PiecewiseAggregateApproximation

class dtaianomaly.preprocessing.PiecewiseAggregateApproximation(n: int)[source]

Perform piecewise aggregate approximation [19].

Piecewise Aggregate Approximation (PAA) is a form of dimensionality reduction of time series, originally proposed for fast indexing of time series in large databases. Given a value for \(n\), PAA divides the time series in \(n\) equi-sized frames. Next, each frame is replaced by its mean value. Specifically, for a time series \(x\) of length \(N\), position \(i\) in the transformed time series \(y\) equals:

\[y_i = \frac{n}{N} \displaystyle\sum_{j=N/N(i-1)+1}^{(n/N)i} x_j\]

For multivariate time series, the dimension of each attribute is reduced independently, but the same frames are used.

Parameters:
nint

The number of equi-sized frames to generate.

Examples

>>> from dtaianomaly.preprocessing import PiecewiseAggregateApproximation
>>> from dtaianomaly.data import demonstration_time_series
>>> X, y = demonstration_time_series()
>>> preprocessor = PiecewiseAggregateApproximation(n=8)
>>> X_, y_ = preprocessor.fit_transform(X, y)
check_is_fitted() None

Raise an error if this object is not fitted.

Check whether this object is fitted, and if it is not fitted, an exception is thrown.

Raises:
NotFittedError

If this object is not fitted.

fit(X: ndarray, y: ndarray = None) Preprocessor

Fit this preprocessor.

First checks the inputs with check_preprocessing_inputs(), and then fits this preprocessor.

Parameters:
Xarray-like of shape (n_samples, n_attributes)

Raw time series.

yarray-like, default=None

Ground-truth information.

Returns:
Preprocessor

Returns the fitted instance self.

fit_transform(X: ~numpy.ndarray, y: ~numpy.ndarray = None) -> (<class 'numpy.ndarray'>, numpy.ndarray | None)

Fit this preprocessor and transform the given time series.

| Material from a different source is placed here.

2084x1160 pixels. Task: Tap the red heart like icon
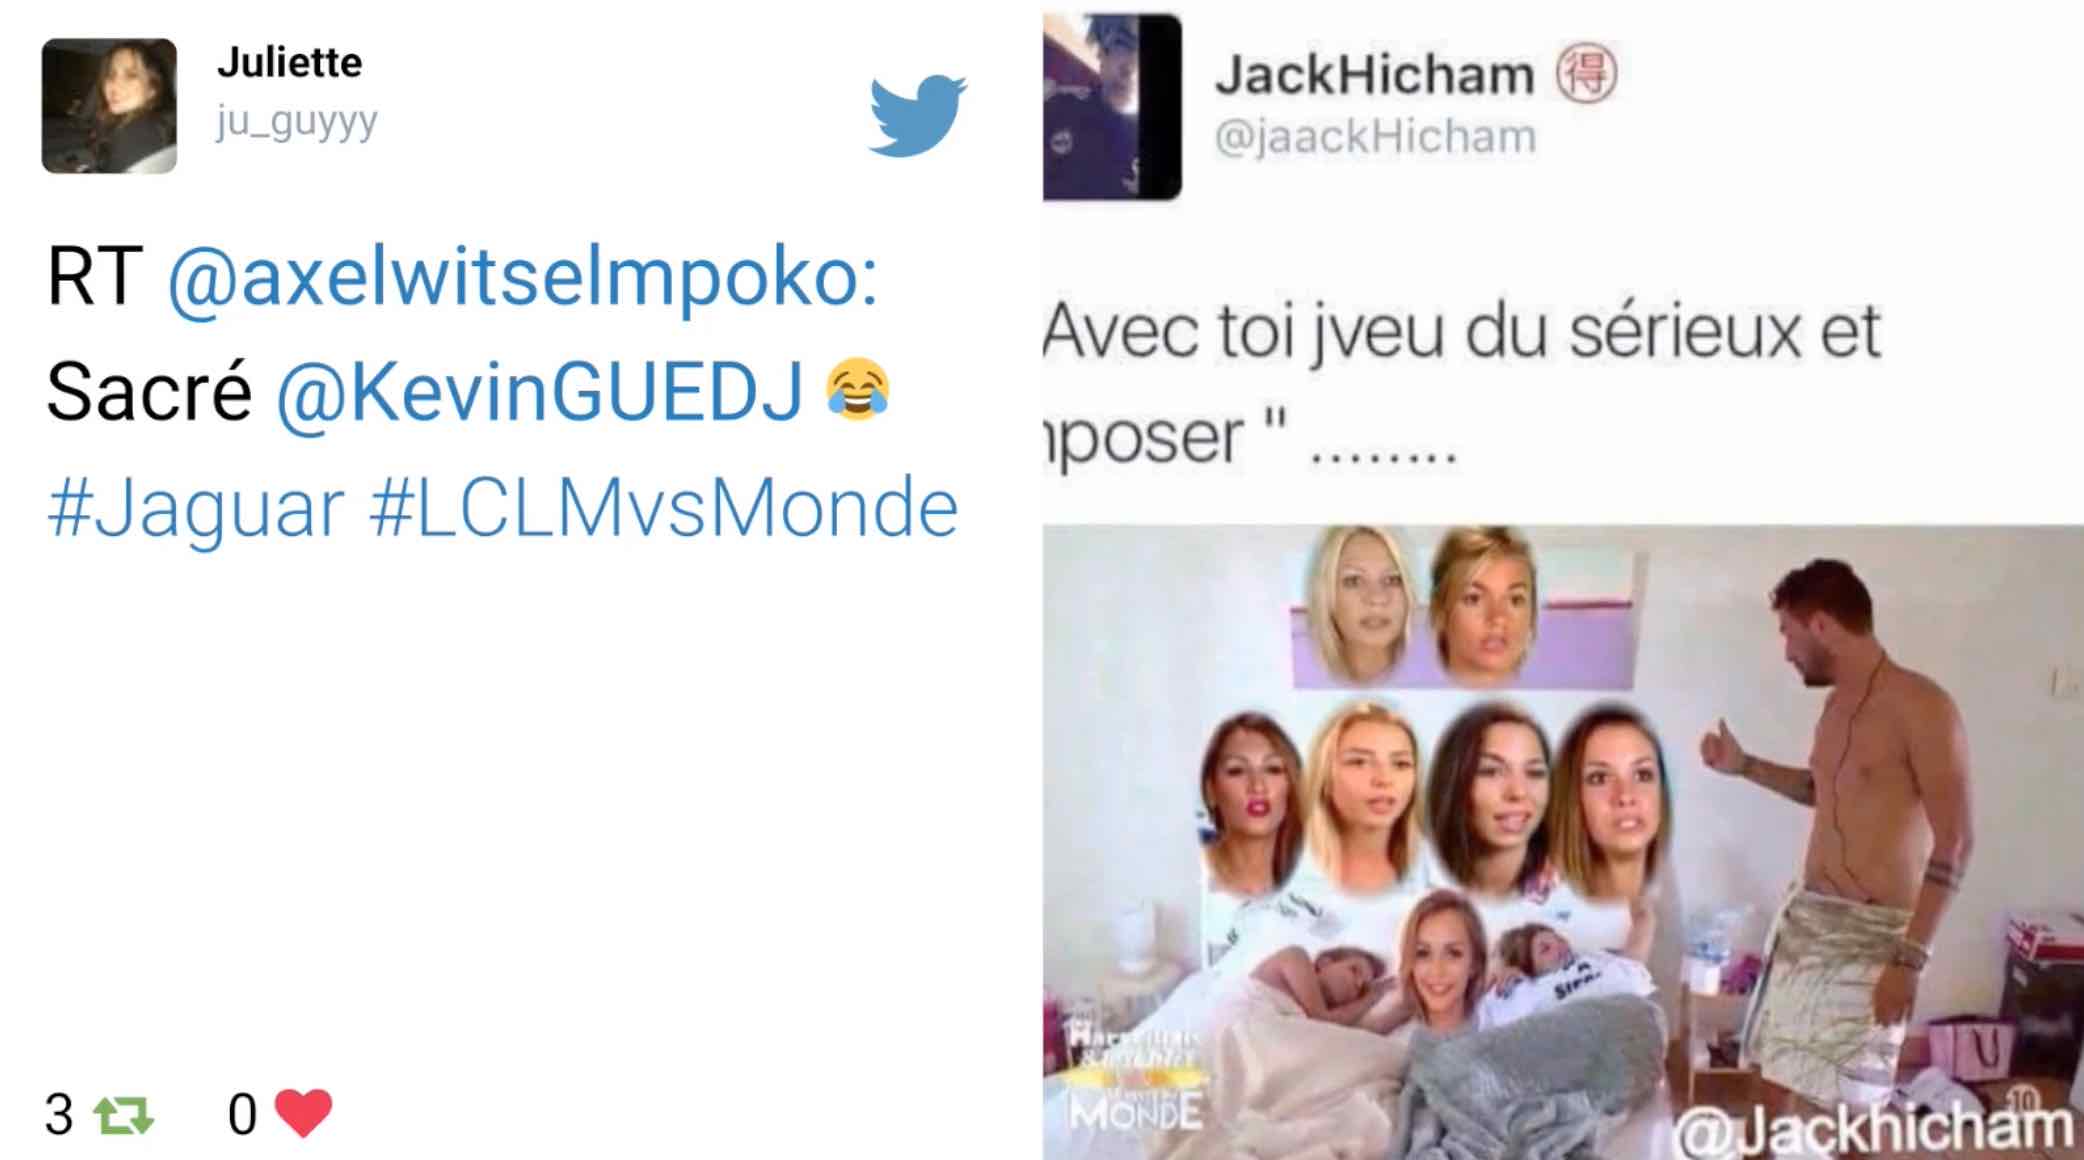pos(303,1114)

First checks the inputs with check_preprocessing_inputs(), and then chains the fit and transform methods on the given data, i.e., first fit this preprocessor on the given X and y, after which the given X and y will be transformed.

Parameters:
Xarray-like of shape (n_samples, n_attributes)

Raw time series.

yarray-like of shape (n_samples), default=None

Ground-truth information.

Returns:
X_transformednp.ndarray of shape (n_samples, n_attributes)

Preprocessed raw time series.

y_transformednp.ndarray of shape (n_samples)

The transformed ground truth. If no ground truth was provided (y=None), then None will be returned as well.

is_fitted() bool

Check whether this object is fitted.

Check whether all the attributes of this object that end with an underscore (‘_’) has been initialized.

Returns:
bool

True if and only if all the attributes of this object ending with ‘_’ are initialized.

requires_fitting() bool

Check whether this object requires fitting.

Check whether any of the attributes of this object ends with an underscore (‘_’), which indicates that the attribute is set when the object is fitted. Note that this method does not check whether the object is fitted, i.e., whether the attributes have been set.

Returns:
bool

True if and only if this object has attributes that end with ‘_’.

transform(X: ~numpy.ndarray, y: ~numpy.ndarray = None) -> (<class 'numpy.ndarray'>, numpy.ndarray | None)

Transform the given time series.

First checks the inputs with check_preprocessing_inputs(), and then transforms (i.e., preprocesses) the given time series.

Parameters:
Xarray-like of shape (n_samples, n_attributes)

Raw time series.

yarray-like of shape (n_samples), default=None

Ground-truth information.

Returns:
X_transformednp.ndarray of shape (n_samples, n_attributes)

Preprocessed raw time series.

y_transformednp.ndarray of shape (n_samples)

The transformed ground truth. If no ground truth was provided (y=None), then None will be returned as well.